Comey’s decision to “usurp” Ms. Lynch’s authority and his “gratuitously” fulsome
July press conference. But Mr. Comey’s dereliction of duty preceded that—by his
own admission. Remember, he testified that the Lynch-Clinton meeting was but the
“capper.” Before that, he told lawmakers, “a number of things had gone on which
I can’t talk about yet that made me worry the department leadership could not
credibly complete the investigation.”
We
don’t know what these things were, but it seems the head of the FBI had lost
confidence— even before Tarmac-Gate—that the Justice Department was playing it
anywhere near straight in the Clinton probe. So what should an honor-bound FBI
director do in such a conflicted situation? Call it out. Demand that Ms. Lynch
recuse herself and insist on an appropriate process to ensure public confidence.
Resign, if need be. Instead Mr.
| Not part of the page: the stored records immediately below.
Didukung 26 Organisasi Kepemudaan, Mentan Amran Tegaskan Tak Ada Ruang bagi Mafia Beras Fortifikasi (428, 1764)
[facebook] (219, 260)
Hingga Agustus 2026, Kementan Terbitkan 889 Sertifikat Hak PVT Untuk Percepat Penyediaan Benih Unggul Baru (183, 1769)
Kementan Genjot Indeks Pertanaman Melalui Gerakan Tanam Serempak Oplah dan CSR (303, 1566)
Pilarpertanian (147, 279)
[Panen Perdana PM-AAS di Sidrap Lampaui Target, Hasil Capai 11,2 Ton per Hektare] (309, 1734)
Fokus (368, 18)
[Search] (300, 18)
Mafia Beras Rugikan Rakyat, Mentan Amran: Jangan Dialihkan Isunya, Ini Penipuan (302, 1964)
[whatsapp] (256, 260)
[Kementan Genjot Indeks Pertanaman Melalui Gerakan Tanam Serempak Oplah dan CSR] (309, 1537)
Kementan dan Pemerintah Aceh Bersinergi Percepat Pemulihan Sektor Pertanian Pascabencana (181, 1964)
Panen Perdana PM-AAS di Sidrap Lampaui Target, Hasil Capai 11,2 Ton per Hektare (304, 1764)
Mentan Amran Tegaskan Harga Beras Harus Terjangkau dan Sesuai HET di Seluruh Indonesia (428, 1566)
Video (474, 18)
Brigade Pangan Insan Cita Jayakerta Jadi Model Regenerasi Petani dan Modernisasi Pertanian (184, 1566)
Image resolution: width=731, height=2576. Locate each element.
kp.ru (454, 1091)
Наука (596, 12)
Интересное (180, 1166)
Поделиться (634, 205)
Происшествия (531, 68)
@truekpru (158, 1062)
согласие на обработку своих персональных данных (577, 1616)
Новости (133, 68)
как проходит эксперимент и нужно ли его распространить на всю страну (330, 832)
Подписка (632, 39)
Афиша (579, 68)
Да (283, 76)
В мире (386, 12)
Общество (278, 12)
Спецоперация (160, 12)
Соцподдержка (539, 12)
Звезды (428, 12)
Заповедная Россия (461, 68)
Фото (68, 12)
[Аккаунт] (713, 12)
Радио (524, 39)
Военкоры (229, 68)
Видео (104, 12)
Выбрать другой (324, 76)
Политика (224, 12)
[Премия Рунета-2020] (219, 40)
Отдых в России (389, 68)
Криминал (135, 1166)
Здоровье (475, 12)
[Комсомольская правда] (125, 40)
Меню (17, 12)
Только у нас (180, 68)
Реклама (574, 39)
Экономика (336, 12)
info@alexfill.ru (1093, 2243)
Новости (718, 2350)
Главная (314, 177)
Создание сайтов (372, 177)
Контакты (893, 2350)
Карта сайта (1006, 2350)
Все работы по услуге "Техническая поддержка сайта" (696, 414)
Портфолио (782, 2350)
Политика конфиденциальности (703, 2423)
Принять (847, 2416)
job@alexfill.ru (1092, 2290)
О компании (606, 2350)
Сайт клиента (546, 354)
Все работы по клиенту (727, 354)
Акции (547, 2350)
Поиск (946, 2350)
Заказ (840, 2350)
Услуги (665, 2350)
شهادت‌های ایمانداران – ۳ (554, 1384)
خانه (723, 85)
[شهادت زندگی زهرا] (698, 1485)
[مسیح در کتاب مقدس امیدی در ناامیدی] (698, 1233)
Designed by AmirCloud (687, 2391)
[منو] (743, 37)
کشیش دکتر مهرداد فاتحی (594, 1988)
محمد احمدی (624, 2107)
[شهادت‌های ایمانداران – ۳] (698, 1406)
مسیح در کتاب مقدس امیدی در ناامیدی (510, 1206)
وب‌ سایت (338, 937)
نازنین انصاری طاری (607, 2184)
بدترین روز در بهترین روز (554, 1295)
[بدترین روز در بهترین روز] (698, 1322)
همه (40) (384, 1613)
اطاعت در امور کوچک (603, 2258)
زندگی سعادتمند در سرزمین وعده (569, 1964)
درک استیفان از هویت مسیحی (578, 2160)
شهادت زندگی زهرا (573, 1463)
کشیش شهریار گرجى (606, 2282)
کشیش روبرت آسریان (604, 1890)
Comey waited until the situation had become a
crisis, and then he ignored all protocol to make himself investigator, attorney,
judge and jury.
By
the end of that 15-minute July press conference, Mr. Comey had infuriated both
Republicans and Democrats, who were now universally convinced he was playing
politics. He’d undermined his and
his agency’s integrity. No matter his motives, an honorbound director would have
acknowledged that his decision jeopardized his ability to continue effectively
leading the agency. He would have chosen in the following days—or at least after
the election—to step down. Mr. Comey didn’t.
Which
leads us to Mr. Comey’s most recent and obvious conflict of all—likely a primary
reason he was fired: the leaks investigation (or rather non-investigation). So
far the only crime that has come to light from this Russia probe is the rampant
and felonious leaking of classified information to the press. Mr. Trump and the
GOP rightly see this as a major risk to national security. While the National
Security Agency has been cooperating with the House Intelligence Committee and
allowing lawmakers to review documents that might show the source of the leaks,
Mr. Comey’s FBI has resolutely refused to do the same.
Why?
The press reports that the FBI obtained a secret court order last summer to
monitor Carter Page. It’s still unclear exactly under what circumstances the
government
was listening in on former Trump adviser Mike Flynn and the Russian ambassador,
but the FBI was likely involved there, too. Meaning Mr. Comey’s agency is a
prime possible source of the leaks.
In
last week’s Senate hearing, Chairman Chuck Grassley pointed out the obvious: The
entire top leadership of the FBI is suspect. “So how,” Mr. Grassley asked, “can
the Justice Department guarantee the integrity of the investigations without
designating an agency, other than the FBI, to gather the facts and eliminate
senior FBI officials as suspects?” Mr. Comey didn’t provide much of an
answer.
All
this—the Russia probe, the unmasking, the leaks, the fraught question of whether
the government was inappropriately monitoring campaigns, the allegations of
interference in a presidential campaign—is wrapped together, with Mr. Comey at
the center. The White House and House Republicans couldn’t have faith that the
FBI would be an honest broker of the truth. Mr. Comey should have realized this,
recused himself from ongoing probes, and set up a process to restore trust. He
didn’t. So the White House did it for him.
Colleagues
describe Mr. Comey as an honorable man. The problem seems to be that his sense
of perfect virtue made him blind to his own conflicts and the mess he had made.
New leadership at the FBI is a chance for a fresh start.